# [Computer Architecture 2022] Final Project
Contributed by < [`Peter`](https://hackmd.io/@kaminto-1999) >
Code can be found here: <[`GitHub`](https://github.com/kaminto-1999/ComputerArchitectureNCKU111)>
###### tags: `RISC-V`
## Project Overview
In this project, I am going to build a RISC-V 32-bit which support R32I ISA.
There will be 2 version of this CPU:
- non-pipelined
- 5-state pipelined
In order to evaluate the performance of both 2 versions, I write total 3 test:
- Prog0: Evaluate implemented instruction
- Prog1: Sort signed 4-byte integers algorithm
- Prog2: Multiplication signed 4-byte integers
But first, take a look at the architecture.
## Architecture
Top testbench overview
> 
> System block diagram
### Non-pipelined version
> 
> CPU Block diagram non-pipelined version
### 5-state pipelined
> 
> CPU Block diagram with 5 stages
#### DMEM_controller
In charge of control address, data, and control signal for Data memory (DMEM). This unit oversees masking bit with 0 or 1 depending on what instruction is used. For details:
- Read/Write address `A[13:0]`: connect to `ALU_output[15:2]` (word-based address)
- `WEB[3:0]` is write byte enable. It can be inferred from `funct3` field of `instruction` along with the byte offset which is the last 2 LSB of `ALU_output`.
#### Register_File
Contains of 32 32-bit registers from x0 to x31. Register x0 is connected to ground (value 0). It can be used to read up to 2 different registers and write 1 register in the same clock.
#### CSR_File
At this moment, it only contains 2 64-bit register csr_cycle and csr_instret. Ability for read and write 1 register at the same time. Read ability support bit masking technique which allows user to hide sensitive information from being read without permission.
Supported CSR:
1. `instret`: number of instruction has been procceed and,
1. `cyclecnt`: number of clock cycle
#### Imm_Gen
Generating immediate value with 0 or signed extend for ALU; Generated immediate is based on ImmSel signal from Control_Unit.
Value of Imm is based on instruction which is shown in the below table:
> 
> 
> 
#### Control_Unit
Using instruction to generate control signal for the pipeline. Details:
- ImmSel
- 3’b0: Imm Type I
- 3’b1: Imm Type S
- 3’b2: Imm Type J
- 3’b3: Imm Type U
- 3’b4: Imm for CSR instruction (shamt)
- BrUn: 1 if the current Branch instruction is Unsigned.
- ASel: Selector for ALU_DataA Mux:
- 2’b00: Data RS1
- 2’b01: PC
- 2’b10: Immediate
- 2’b11: 0
- BSel: Selector for ALU_DataB Mux:
- 2’b00: Data RS2
- 2’b01: Immediate
- 2’b10: CSR read data
- 2’b 11: 0
- MemRW: Control signal for DMEM read(0)/write(1) operation
- MemEn: High active Enable signal for Read/Write operation
- RegWEn: High active Enable signal for Register_File write operation.

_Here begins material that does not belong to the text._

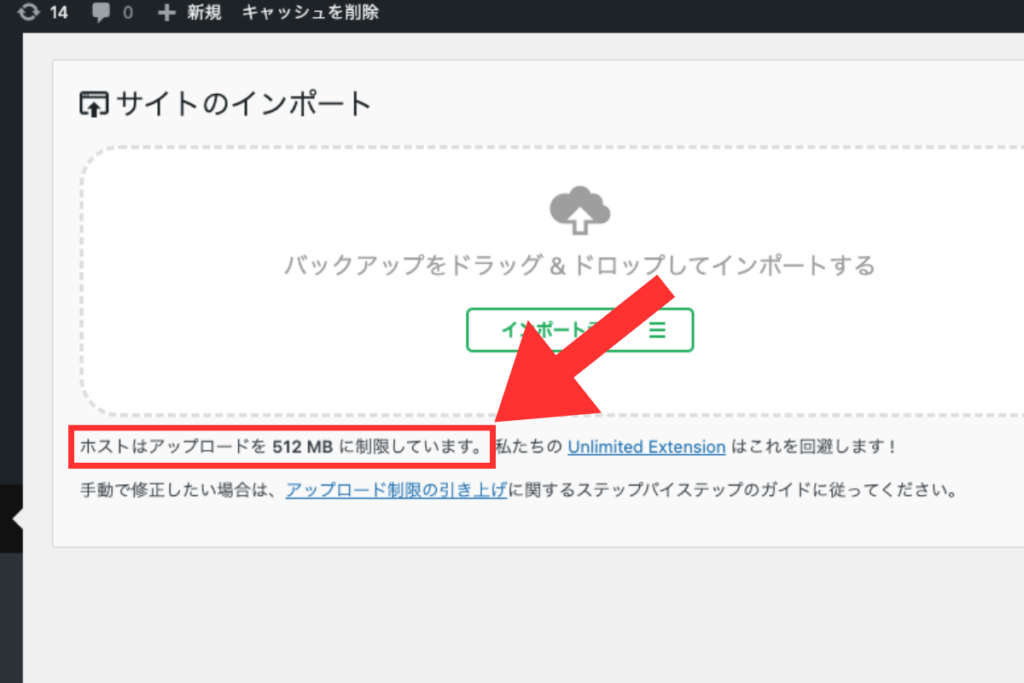Click the cloud upload icon
This screenshot has height=683, width=1024.
(x=580, y=210)
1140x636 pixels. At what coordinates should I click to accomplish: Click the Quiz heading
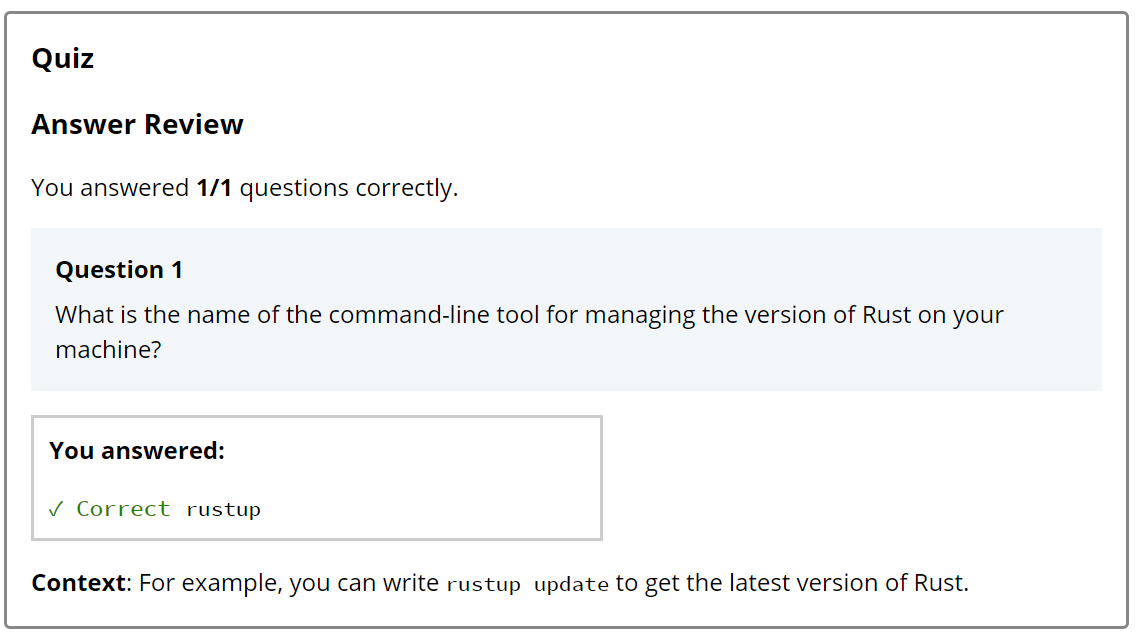(x=63, y=58)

- WBSel: Selector for WBData Mux:
- 2’b00: DMEM read data
- 2’b01: ALU result
- 2’b10: PC+4
- 2’b 11: 0
- ALUSel: Selector for ALU_Unit:
- 4’d0: Addition
- 4’d1: Subtraction
- 4’d2: Shift left logically
- 4’d3: Smaller than comparison (Unsigned)
- 4’d4: Smaller than comparison (Signed)
- 4’d5: XOR operation
- 4’d6: Shift right logically
- 4’d7: Shift right arithmetically
- 4’d8: OR operation
- 4’d9: AND operation
- 4’d10: Shift left logically using Immediate
- 4’d11: Shift right logically using Immediate
- 4’d12: Shift right arithmetically using Immediate
- 4’d13: AND operation with inverted value
- csr_ren/csr_wen: CSR read/ write Active high Enable
#### Forwarding_Unit
This unit collect information about Data Hazard with R-Type instruction. The operation for detect Data hazard is described in below picture. `ForwardA/ForwardB` selector bit then be transferred to` DataRS1/RS2 Mux` respectively.
> 
#### Branch_Comparator
To deal with the Branch of current PC when B-Type instruction is detected, I create this Unit to compare value of RS1 and RS2 in EX stage. Depended on which B-Type instruction is running, `BrEn` signal will be active or not. If `BrEn` is 1 then `pc_next` will be ALU result data.
### Hazard handling process
#### Structural hazard
- Description: This type of hazard come from 2 or more instructions in the pipeline compete for access to a single physical resource.
> 
> Structural RegFile is used in ID and WB [2]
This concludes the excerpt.